▶ Deskripsi Tugas:
Sajikan semua catatan di bawah ini sebagai daftar JSON berisi string, satu string untuk setiap baris, tanpa baris kosong. Gambar tidak disertakan dalam jawaban.

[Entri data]
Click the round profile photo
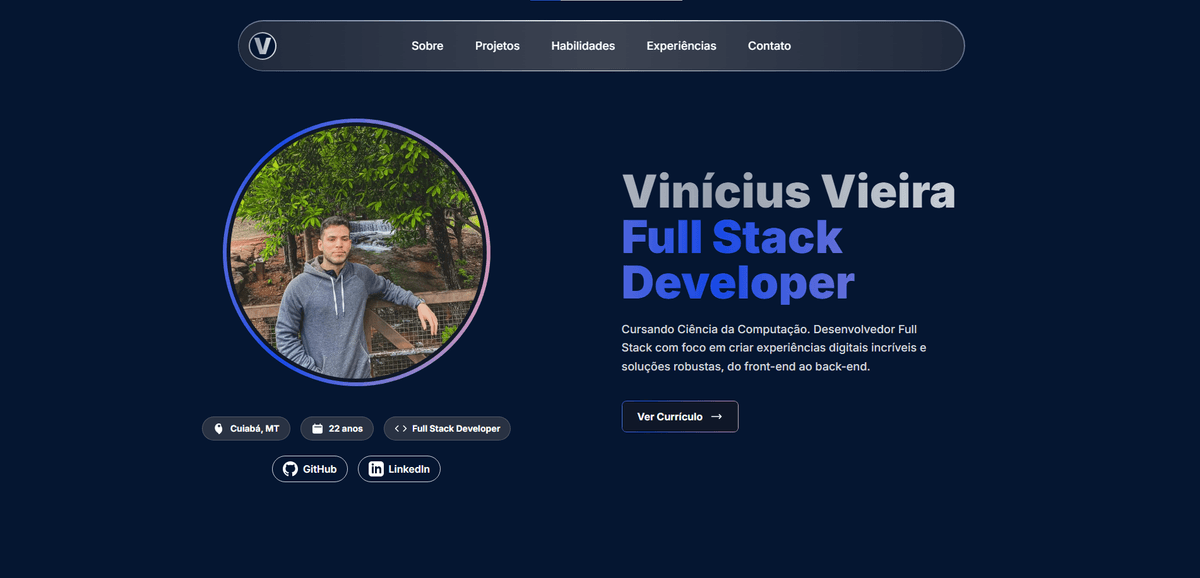This screenshot has height=578, width=1200. [357, 252]
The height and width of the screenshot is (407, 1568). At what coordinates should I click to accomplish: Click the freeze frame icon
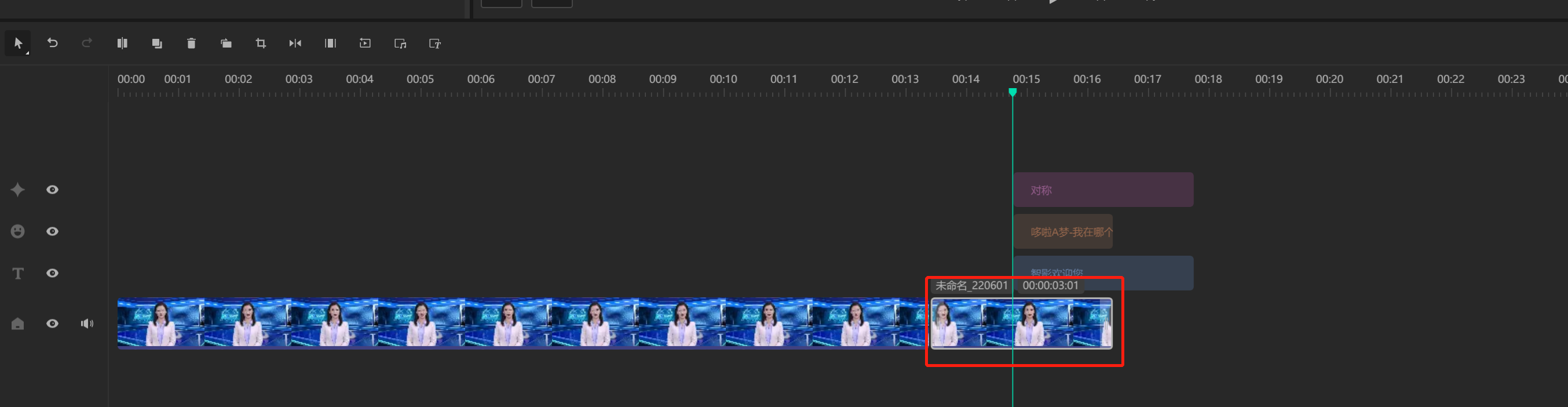tap(330, 43)
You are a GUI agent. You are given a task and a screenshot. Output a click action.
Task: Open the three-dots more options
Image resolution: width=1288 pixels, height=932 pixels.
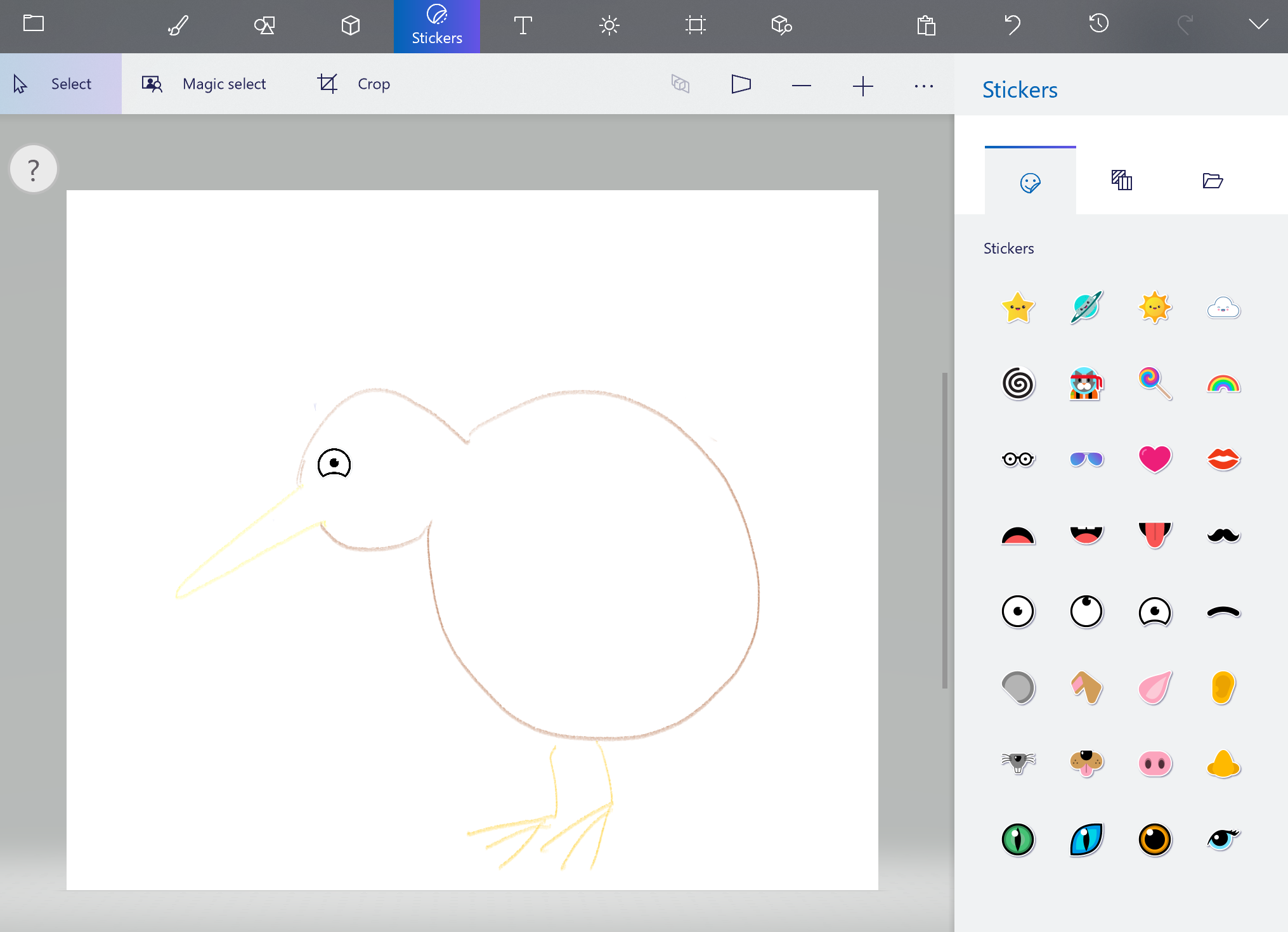(923, 86)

▶ Hasil Tugas:
[
  "Click the round profile photo",
  "This screenshot has height=578, width=1200. [357, 252]",
  "The height and width of the screenshot is (407, 1568). At what coordinates should I click to accomplish: Click the freeze frame icon",
  "tap(330, 43)",
  "You are a GUI agent. You are given a task and a screenshot. Output a click action.",
  "Task: Open the three-dots more options",
  "Image resolution: width=1288 pixels, height=932 pixels.",
  "(923, 86)"
]